Sabtu, 27 April 2019 20:06 WIB
Bagikan Artikel Ini
img-content0
img-content
Iklan
img-content
Dukung penulis Indonesiana untuk terus berkarya

Kerja sama ekonomi Indonesia-China telah mengalami beberapa kali pergeseran seiring dengan pergantian pimpinan pemerintahan di Indonesia.

Kerja sama ekonomi Indonesia-China telah mengalami beberapa kali pergeseran seiring dengan pergantian pimpinan pemerintahan di Indonesia. Saat Presiden SBY dan Presiden China, Xi Jinping, menandatangani perjanjian kerjasama Oktober 2013 di Jakarta. Hubungan kerjasama cenderung pada bidang perdagangan dan meningkat ke arah seperti infrastruktur, transportasi, energi, keuangan serta pariwisata.

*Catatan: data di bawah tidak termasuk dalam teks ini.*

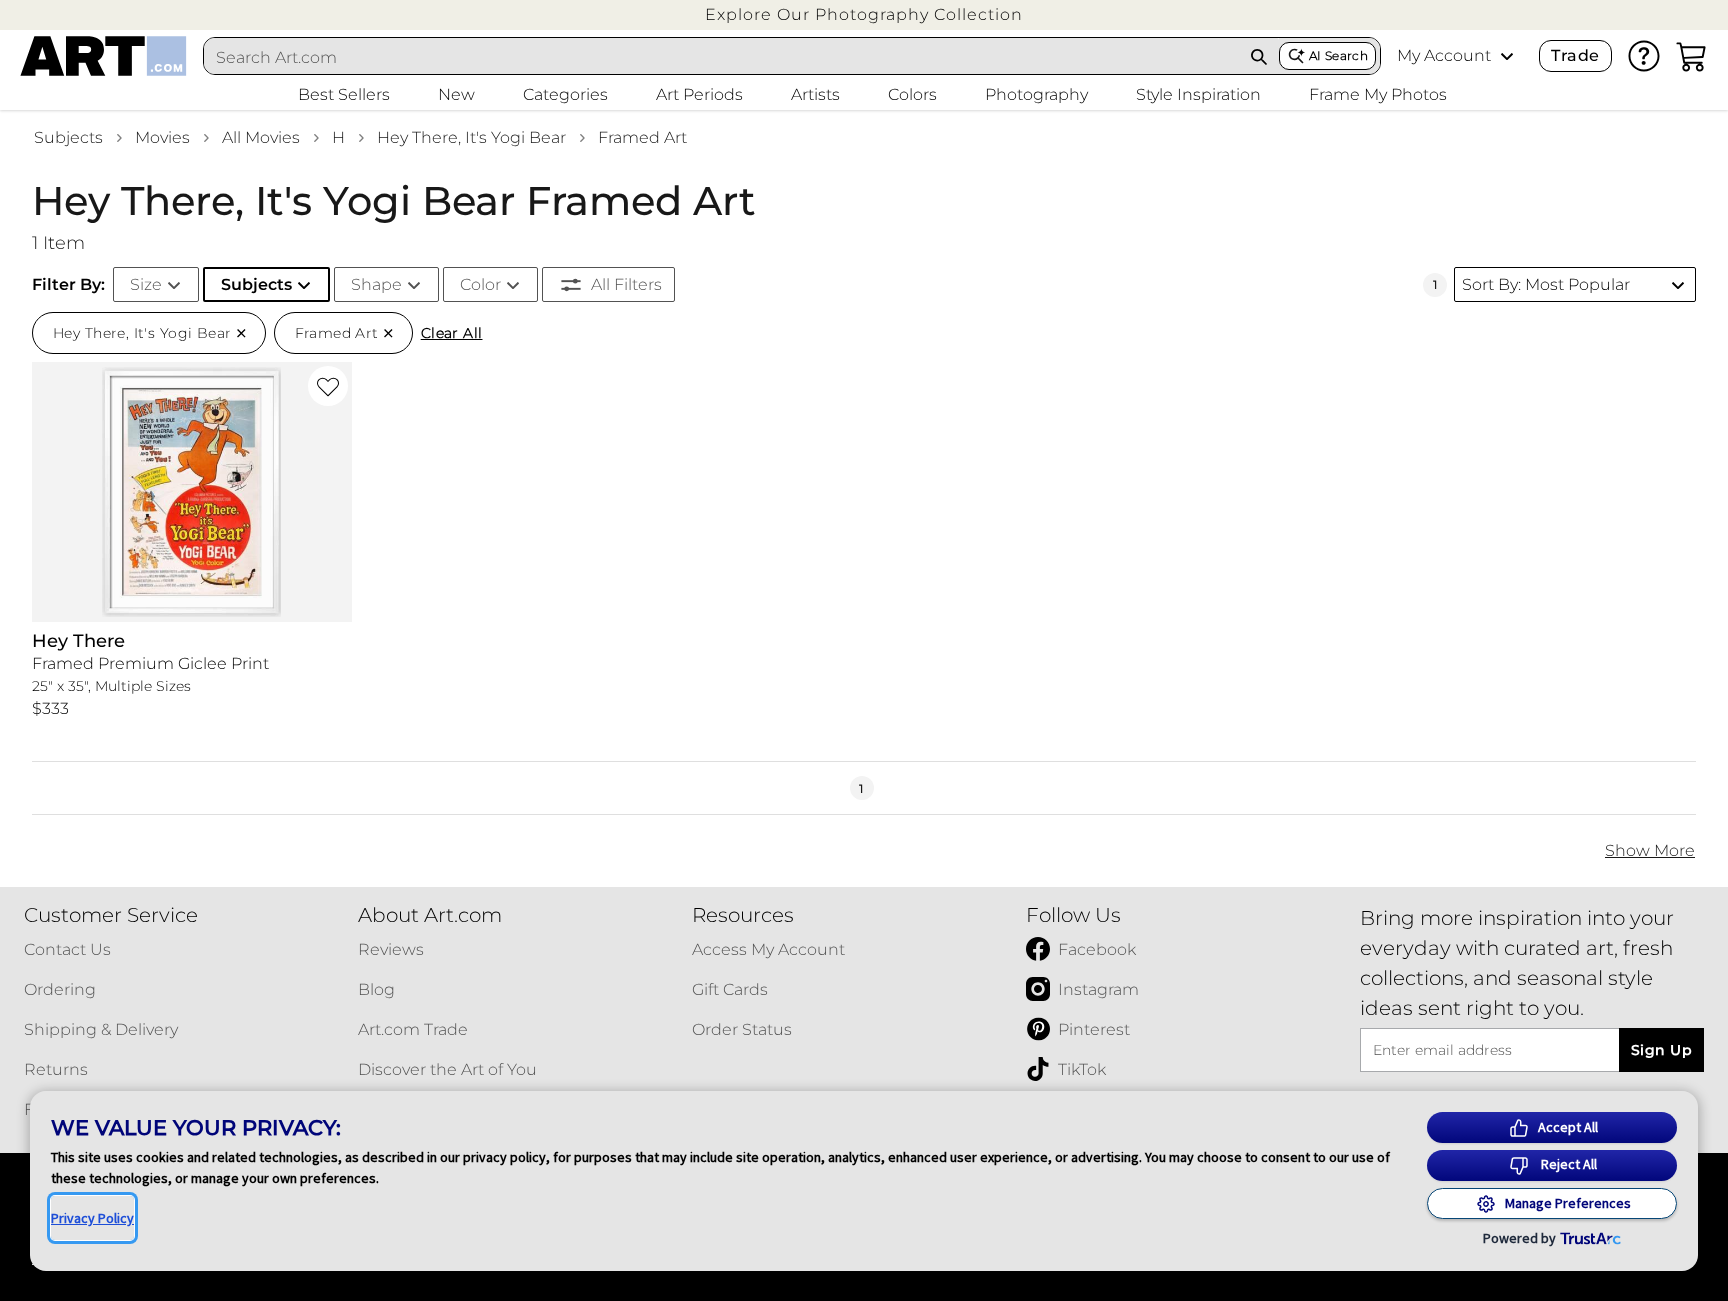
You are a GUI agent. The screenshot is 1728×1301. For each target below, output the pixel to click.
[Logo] (103, 56)
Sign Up (1661, 1050)
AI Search (1338, 55)
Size (146, 284)
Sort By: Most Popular (1546, 284)
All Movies (261, 137)
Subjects (68, 137)
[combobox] (722, 57)
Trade (1575, 55)
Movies (162, 137)
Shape (376, 284)
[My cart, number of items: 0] (1692, 56)
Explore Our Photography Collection (864, 14)
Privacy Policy (92, 1218)
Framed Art (642, 137)
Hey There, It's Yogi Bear (471, 137)
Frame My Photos (1378, 94)
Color (480, 284)
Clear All (452, 333)
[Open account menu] (1507, 56)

Pada saat pemerintahan presiden Jokowi-JK hubungan Indonesia-China makin mesra dan mempengaruhi pandangan pengamat bahwa Indonesia benar-benar berpaling ke China. Kondisi ini bermula dari pertemuan antara Jokowi dan Presiden China (RRC) Xi Jinping, di sela-sela acara KTT Asia Afrika (KAA) ke-60, di Jakarta Convention Center, 22 April 2015. Presiden Jokowi ingin memastikan China dalam pembangunan infrastruktur di Indonesia, meliputi pembangunan 24 pelabuhan laut, 15 bandar udara (airport), pembangunan jalan sepanjang 1.000 km, pembangunan jalan kereta api sepanjang 8.700 km dan pembangunan pembangkit listrik (powerplan) berkapasitas 35 ribu megawatt. Ada kesepakatan Indonesia-China terkait bantuan pembangunan infrastruktur tersebut.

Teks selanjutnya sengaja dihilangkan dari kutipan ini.